Big trouble," she said.
Lucy said she would be ready for retirement if that's how it plays out at 135 Avenue A. But she only wants to continue on at this spot.
"I don't think about this now, a new location, because I'm not finished here," she said. "I would like to sell the business or have a reduced role, a partnership.
"I have paid the January and February rent, but I didn't open because I am afraid of the new rent ... we have alcohol, but maybe not enough, and I don't have money to buy the good alcohol, so people have different choices to drink," she continued. "I have beer — lots of Miller High Life — and regular alcohol, but not the good stuff."
After we talked for a while, Lucy let me look around the dark, quiet bar that hadn't seen a customer inside in three months... everything was as it had been through the 1990s and beyond...

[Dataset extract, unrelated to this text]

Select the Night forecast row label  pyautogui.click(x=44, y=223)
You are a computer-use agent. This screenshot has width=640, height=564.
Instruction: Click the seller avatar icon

Before making my way back into the dusk falling on Avenue A, Lucy talked about all her customers through the years.
"Here, drinking people come from everywhere. Canada, Australia, Argentina and Brazil. Albany and Chicago. Washington, Washington state, California ... and Texas," she said. "But most of all, people are from New York. The
best people. You know, NYC — the best."
I left Lucy with her paperwork. I paused and turned around, wondering if this might be the last time I'd ever be inside the bar as we've known it all these years...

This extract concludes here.